Germany is financing debt with negative interest rates. This is the beginning of the end. Seriously. Europe is doomed.
Last week, the German government was paid to borrow money.
This is the new world order. Everything is flipped on its head.
Germany was able to sell 10-year government bonds at a negative yield. That is, investors paid for the privilege of lending Germany money. If you bought these bonds and held them to maturity, you would get back less cash than you originally put in.
No accounting for inflation. Nothing. Nothing but a guaranteed loss.
If there are any of those investors out there, I’m willing to let you lend me money for free! Total bargain. Limited time only.
If this sounds nuts, it’s because it is. Totally nuts.
Think about what it means. We all worry about the budget deficit here, but what if we were being paid to borrow. It doesn’t matter. In fact, the government should just be borrowing as much as it can at those prices. They’d be crazy not to.
New schools, new hospitals, a vitally important netball court? Doesn’t matter. Put it on the tab.
It’s the interest burden that makes debt a time bomb. It grows and grows, and at some point you’re borrowing to pay off the debt. That’s the dynamic that brings governments down.
But Germany doesn’t have to worry about that. There is no interest. In fact, they’re getting paid to borrow. Whee.
But why on earth would anyone pay the German government for the privilege of lending them money?
The answer? What else are you going to do with it? Institutional investors are running scared. They just want to be able to hold on to their money. In a world where it looks like you could lose your money at every turn, the promise of getting 99% of it back in 10-years, starts to look good.
(Also a lot of investment funds are required by their charters to hold a certain percentage of bonds in their portfolio, so they’ve got no choice but to grin and take it in the yield.)
A Contiki tour through Europe is like a trip through an old folks home these days. You never know who’s going to drop off next. Could be Britain thanks to Brexit. Could be Italy thanks to a collapsing banking sector. Could be Denmark thanks to a poor showing at the Eurovision contest.
In this context, Germany, who can still get around without a Zimmer frame, looks relatively spritely. Robust even. As the strongest economy on the block, it enjoys the privileges that come with stability – in this case getting paid to borrow money.
So Germany is laughing all the way to the Bundesbank. But how does the rest of Europe feel about it?
Because while Germany is getting paid to borrow money, Greece is being forced to sell off its ports to the private sector (by the Germans, and oh look, here’s some German investment banks waiting over here.)
And Italian tax payers are on the hook for bailing out the banking sector, and their bond holders, again.
Now, I’m not saying that Germany engineered this situation deliberately, though I am a massive fan of engineering. But how long can this go on for?
Rather than bring Europe together, the EU runs the risk of actually entrenching divisions, and making things worse.
In a world where investors are skittish, they’ll herd towards perceived safety (Germany), while running from perceived risk (Greece.) Greece can’t borrow money at any price. Germany is getting paid to do it.
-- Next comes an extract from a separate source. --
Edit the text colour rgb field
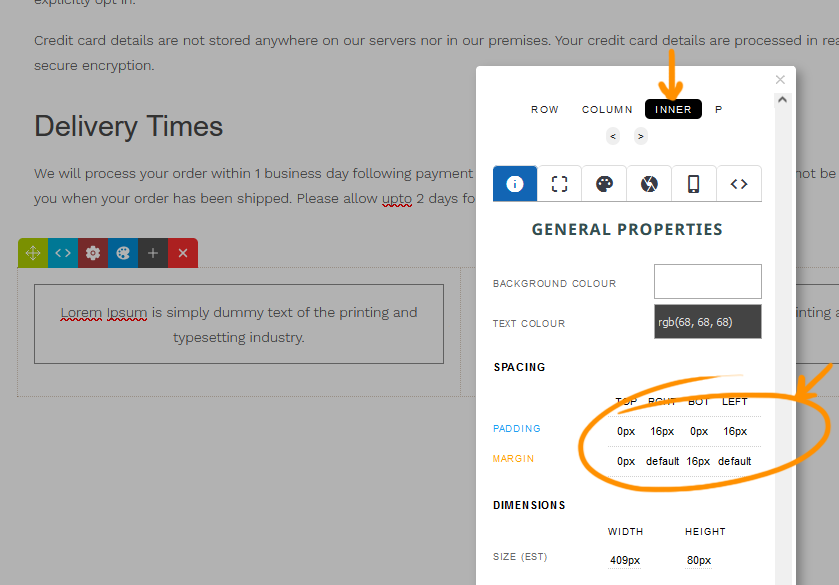This screenshot has height=585, width=839. tap(707, 322)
How do you put a positive spin on that?
Its one of the reasons why Brexit was such a body-blow to the European project. Of all European nations, Britain probably had the least complaint about EU membership. There’s the immigration story of course, but the economy was relatively strong. People were happy to lend to the British Government. Britain wasn’t getting screwed over by suddenly finding itself in the same feeding lot as big countries like Germany and France.
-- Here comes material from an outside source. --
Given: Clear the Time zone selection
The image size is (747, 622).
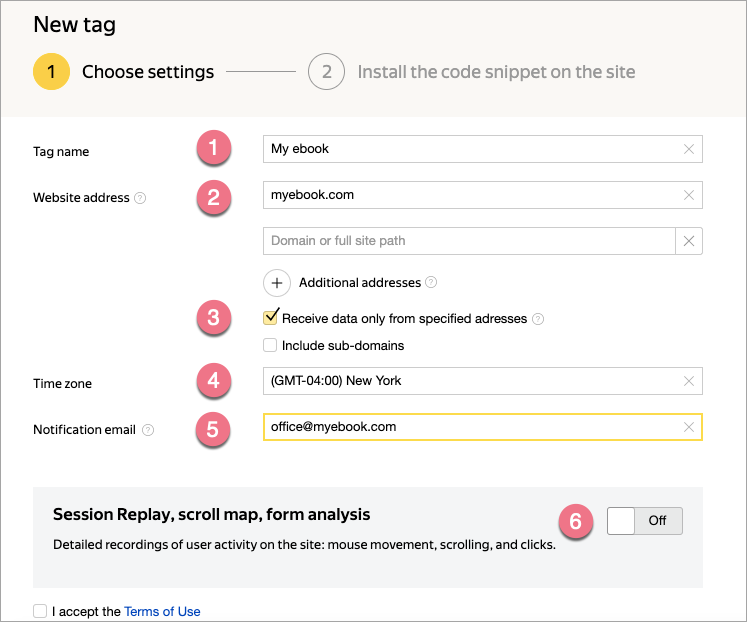Looking at the screenshot, I should coord(688,381).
But they voted to leave anyway.
So Britain’s exit must surely have inspired the populations of other, smaller EU countries – countries that are cutting public spending because its become too expensive to borrow money.
In my mind, the European Union is dead in the water.
Forget Lehman Bros and the GFC. We’re talking about the removal of the world’s second reserve currency, the break up of one of its largest trading blocks, and most likely in a bitter and spiteful political sh!tstorm.
I don’t even know how to start thinking about it. I’m going to try figure it out… watch this space. But I’d welcome people’s thoughts about to play it. I know we’ve got a lot of cluey investors connected to this blog.
But I think the time to start preparing is now.
I have seen a few people say that now is a good time to go to Gold. That might be true, but are you buying gold in US dollars? What happens to the US dollar when it’s only real competitor suddenly evaporates?
It spikes right?
That means the value of gold denominated assets (like gold) will fall. So gold doesn’t look like a great play to me.
Anyway, the ending has begun. Time to prepare for a Brave New World 2.0.
If Europe goes down, is that good news for Australia? Or Bad?